The staff at Dorothy’s care home won’t hear that applause but, like all the other families of those they care for, I am clapping out loud for them! Being isolated at home is comparatively easy, especially for those of us retired people who have learned to be mostly at home anyway, quite used to our own company, either as soloists or couples, and able to find simple amusements, interests or ‘jobs to do’.

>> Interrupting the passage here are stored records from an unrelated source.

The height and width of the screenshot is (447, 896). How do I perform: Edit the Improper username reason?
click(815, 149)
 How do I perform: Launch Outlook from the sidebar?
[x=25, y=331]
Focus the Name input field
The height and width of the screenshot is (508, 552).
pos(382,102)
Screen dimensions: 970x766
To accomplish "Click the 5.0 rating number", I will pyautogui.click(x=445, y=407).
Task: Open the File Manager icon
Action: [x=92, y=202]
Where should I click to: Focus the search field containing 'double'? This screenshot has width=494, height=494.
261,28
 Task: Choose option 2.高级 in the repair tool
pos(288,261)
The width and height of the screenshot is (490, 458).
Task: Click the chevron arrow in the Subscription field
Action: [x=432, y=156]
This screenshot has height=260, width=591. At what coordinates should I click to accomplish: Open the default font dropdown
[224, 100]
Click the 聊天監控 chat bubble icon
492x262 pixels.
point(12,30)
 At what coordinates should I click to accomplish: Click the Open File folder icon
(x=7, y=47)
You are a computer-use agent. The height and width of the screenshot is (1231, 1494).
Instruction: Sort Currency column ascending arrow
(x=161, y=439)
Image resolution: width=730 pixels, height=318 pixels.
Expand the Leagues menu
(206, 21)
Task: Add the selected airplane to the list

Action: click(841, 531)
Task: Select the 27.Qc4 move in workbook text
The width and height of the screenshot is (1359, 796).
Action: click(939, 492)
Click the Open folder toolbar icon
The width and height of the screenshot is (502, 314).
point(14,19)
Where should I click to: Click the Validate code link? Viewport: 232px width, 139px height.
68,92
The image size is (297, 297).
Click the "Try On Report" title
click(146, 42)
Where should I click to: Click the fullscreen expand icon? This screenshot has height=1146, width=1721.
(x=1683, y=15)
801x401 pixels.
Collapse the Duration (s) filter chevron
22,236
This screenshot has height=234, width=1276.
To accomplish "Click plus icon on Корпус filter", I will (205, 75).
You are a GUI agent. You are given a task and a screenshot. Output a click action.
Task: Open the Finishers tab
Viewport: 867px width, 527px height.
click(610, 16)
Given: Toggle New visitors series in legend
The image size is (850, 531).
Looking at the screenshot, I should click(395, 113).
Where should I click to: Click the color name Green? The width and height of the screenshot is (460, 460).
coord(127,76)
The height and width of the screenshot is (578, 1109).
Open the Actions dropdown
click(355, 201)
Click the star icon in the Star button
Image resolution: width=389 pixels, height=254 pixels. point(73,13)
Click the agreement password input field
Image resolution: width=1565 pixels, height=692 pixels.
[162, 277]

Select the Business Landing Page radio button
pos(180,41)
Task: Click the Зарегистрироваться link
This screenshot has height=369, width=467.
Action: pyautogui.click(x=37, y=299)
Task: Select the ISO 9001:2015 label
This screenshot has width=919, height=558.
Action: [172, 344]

It’s not as easy as that in the micro-community of a care home, where the population is as varied as books on a library shelf, all different shapes and sizes, flanked by bookends of staff, and fixed in place to prevent them falling over.
At the care home life must go on, the books must be read, maybe changed, perhaps rearranged but always loved and carefully handled as normally as possible, and it does go on, although differently for now. The dozen or so fellow residents in my wife’s dementia wing are in the main solitary folk, although one or two have bonded to a degree with another friend in the same area. Consequently, the task of the staff is heavily centred on creating activities or occasions when all of group can participate, or at least for individuals to feel less isolated. Of course, these activities have been further curtailed in the present pandemic environment which precludes a lot of the normal external stimuli designed to provide opportunities for lifestyle enhancement, variability and social interaction.
The staff, the men and women who tend the residents like my wife, are as varied as their charges. I find, without exception, they are incredibly patient and caring, trained and quick to mediate and minimise frictions that inevitably occur between their disparate resident charges. Because Alzheimer’s doesn’t manifest itself in a constant, predictable set of behaviours, the management and staff do have unenviable jobs! Each resident has a unique underlying personality and with the addition of dementia their behaviour is sometimes bewildering, even frustrating, and difficult to manage. With such a mix of characteristics and personalities, the propensity for even a petty disturbance is ever present – just like in some families! The staff are vigilant, and some are specially trained to assist and develop group activities designed to engender a spirit of cohesiveness and, hopefully, harmony. Their aim, as I see it, is to help that amazingly diverse group find a sense of peace and contentedness in what must now, for most residents, seem such a foreign and different environment, so different to the one which previously shaped and determined their life and lifestyles over dozens of years.
I admire the sustained efforts of all the staff, even more so as they strive to achieve that peaceful aim under the ever-present threat of the coronavirus and the absence of visitors who would normally provide a degree of variety and moderation (and probably challenge, too!). Yes, I can attest that residents have great meals, a large screen TV, they have outside walks, games, exercise sessions, mini-concerts and innumerable group activities all carefully planned for maximum participation but… none of that is effective if not monitored and directed by dedicated staff who are alert to the personalities of their charges.
Now add to this diversity of residents, staff, activities, resources, the overlay of governmental control, residents and relatives’ concerns, normal organisational disfunction – and a myriad of other influences which when combined present a scenario fraught with unexpected complexities. For all of those reasons and more, ‘I lift’s me lid’ to the owners, management, and staff at BlueCross, I am proud of you all and the work you are doing in the face of such extraordinary circumstances!
I haven’t seen my wife for over five weeks now, as I write this, and I miss her more than I can express but….I know she is in good hands, and if I can continue to care for myself, I can look forward to a day, maybe soon after this is published, when we can resume our new, different, strange, remote but loving relationship again. That’s what I have to clap about!